Many viruses affecting equines are also important human pathogens. Diseases like Eastern equine encephalitis (EEE), Western equine encephalitis (WEE), and Venezuelan-equine encephalitis (VEE) are highly infectious and can be disseminated as aerosols. A large number of horses and human cases of VEE with fatal encephalitis have continuously occurred in Venezuela and Colombia. Vesicular stomatitis (VS) is prevalent in horses in North America and has zoonotic potential causing encephalitis in children. Hendra virus (HeV) causes respiratory and neurological disease and death in man and horses. Since its first outbreak in 1994, 53 disease incidents have been reported in Australia. West Nile fever has spread to many newer territories across continents during recent years.
It has been described in Africa, Europe, South Asia, Oceania and North America. Japanese encephalitis has expanded horizons from Asia to western Pacific region including the eastern Indonesian archipelago, Papua New Guinea and Australia. Rabies is rare in horses but still a public health concern being a fatal disease. Equine influenza is historically not known to affect humans but many scientists have mixed opinions. Equine viral diseases of zoonotic importance and their impact on animal and human health have been elaborated in this article.
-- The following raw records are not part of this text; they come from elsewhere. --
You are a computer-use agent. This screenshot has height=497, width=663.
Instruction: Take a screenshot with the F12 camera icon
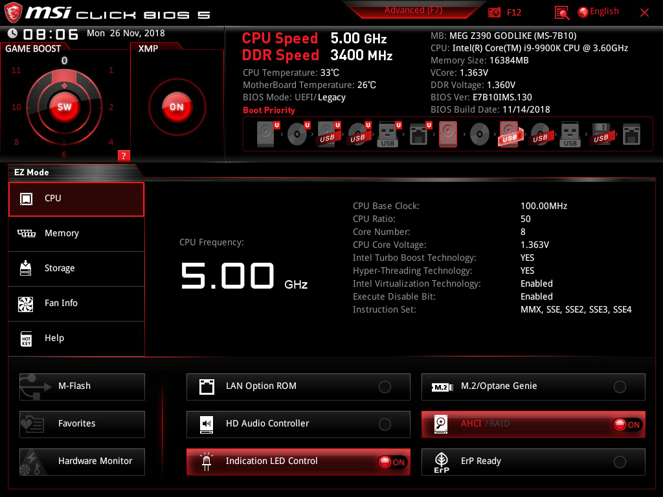[x=494, y=12]
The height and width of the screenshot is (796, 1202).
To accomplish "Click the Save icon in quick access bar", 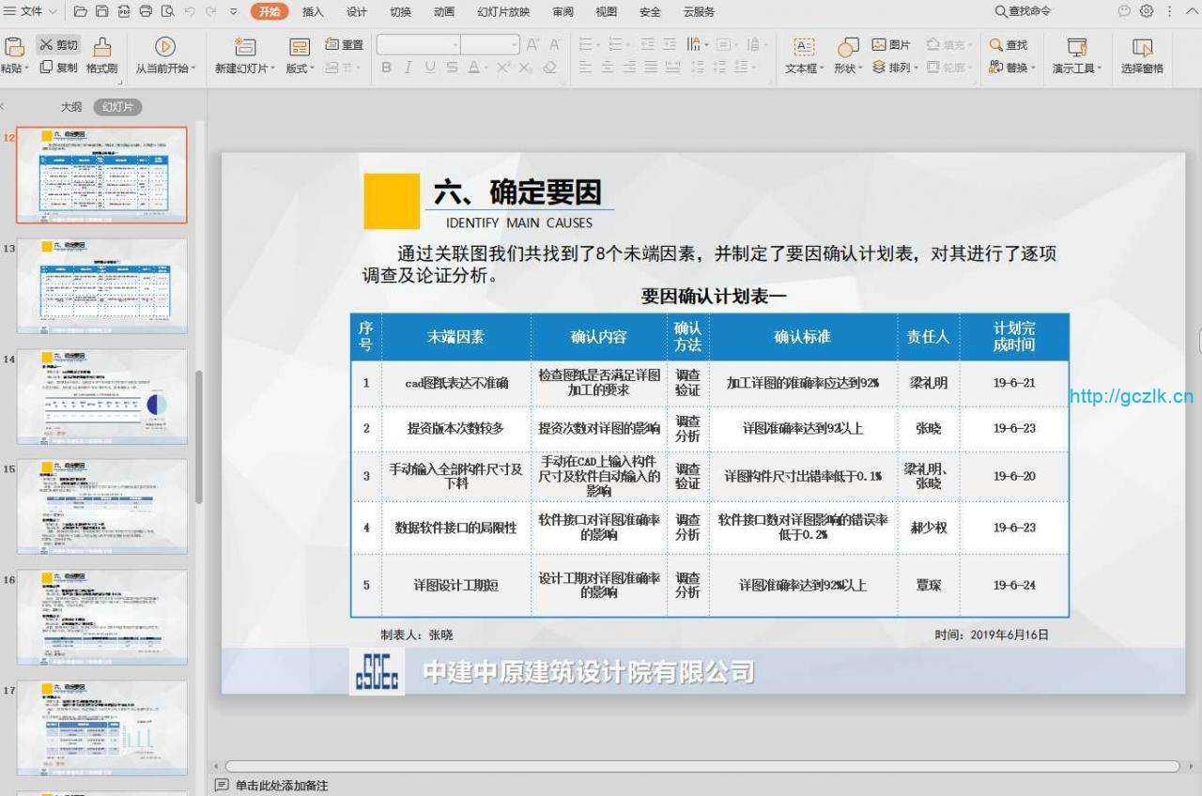I will [x=101, y=11].
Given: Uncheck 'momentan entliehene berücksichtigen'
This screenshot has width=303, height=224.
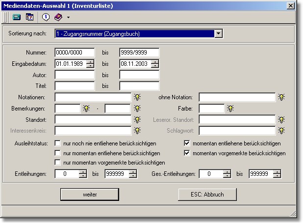Looking at the screenshot, I should click(x=187, y=143).
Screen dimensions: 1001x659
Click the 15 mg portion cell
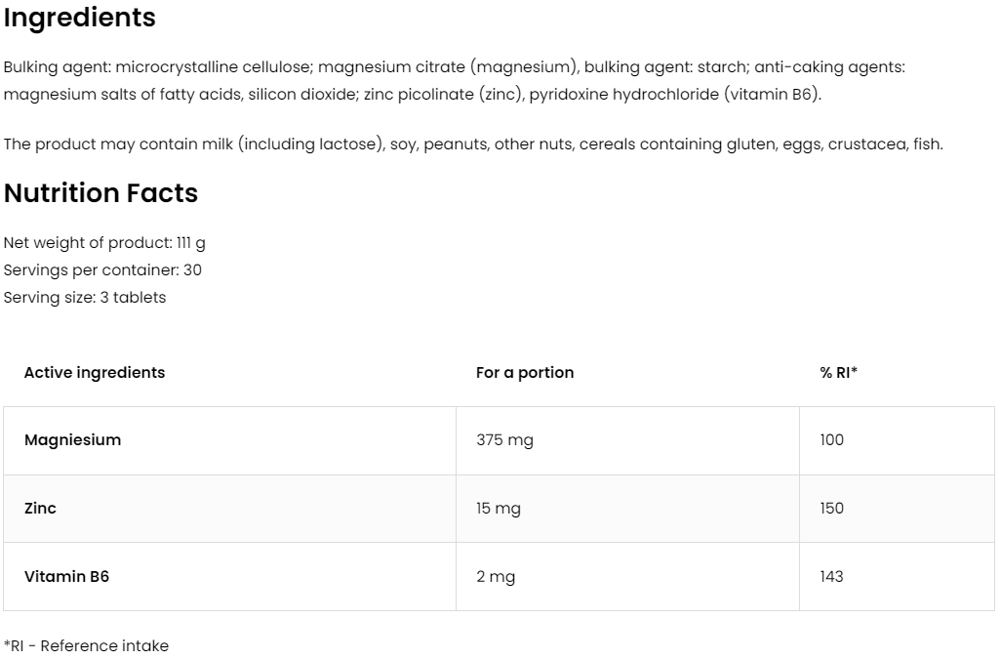pyautogui.click(x=499, y=509)
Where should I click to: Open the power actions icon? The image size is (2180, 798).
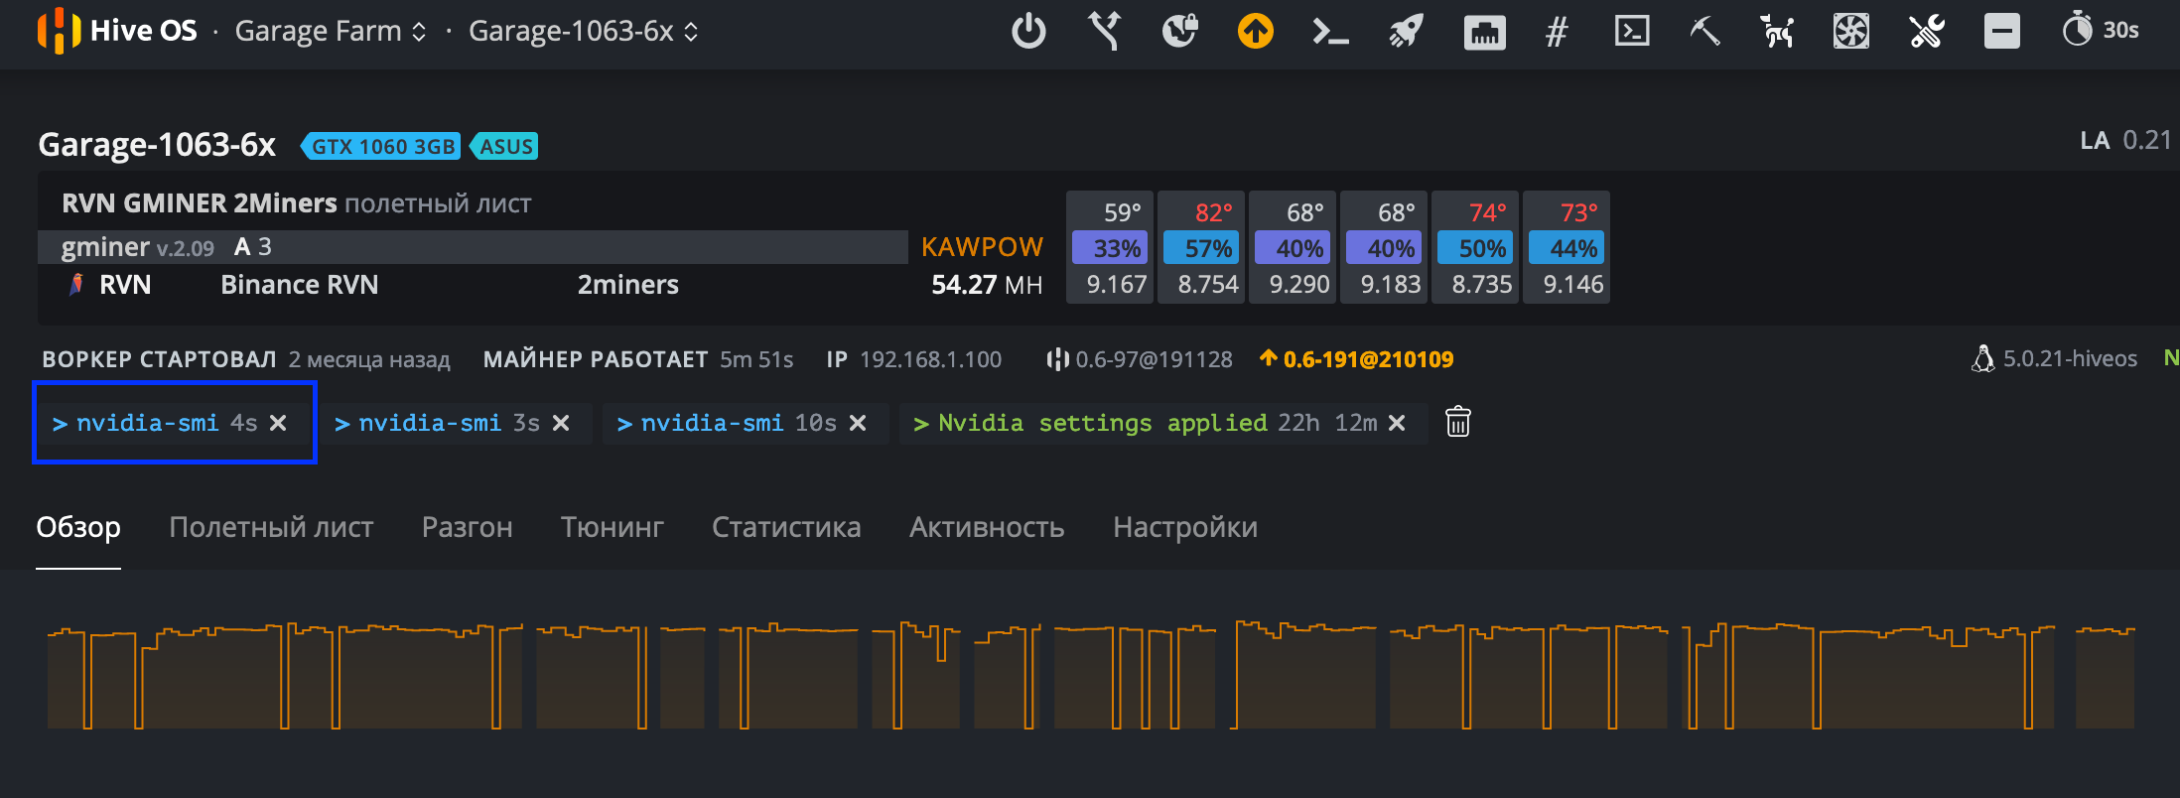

Equine viral diseases though restricted to certain geographical areas have huge impact on equine and human health. Diseases like West Nile fever, Hendra, VS, VEE, EEE, JE, Rabies have the potential for spread and ability to cause disease in human. Equine influenza is historically not known to affect humans but some experimental and observational evidence show that H3N8 influenza virus has infected man. Despite our pursuit of understanding the complexity of the vector-host-pathogen mediating disease transmission, it is not possible to make generalized predictions concerning the degree of impact of disease emergence. A targeted, multidisciplinary effort is required to understand the risk factors for zoonosis and apply the interventions necessary to control it.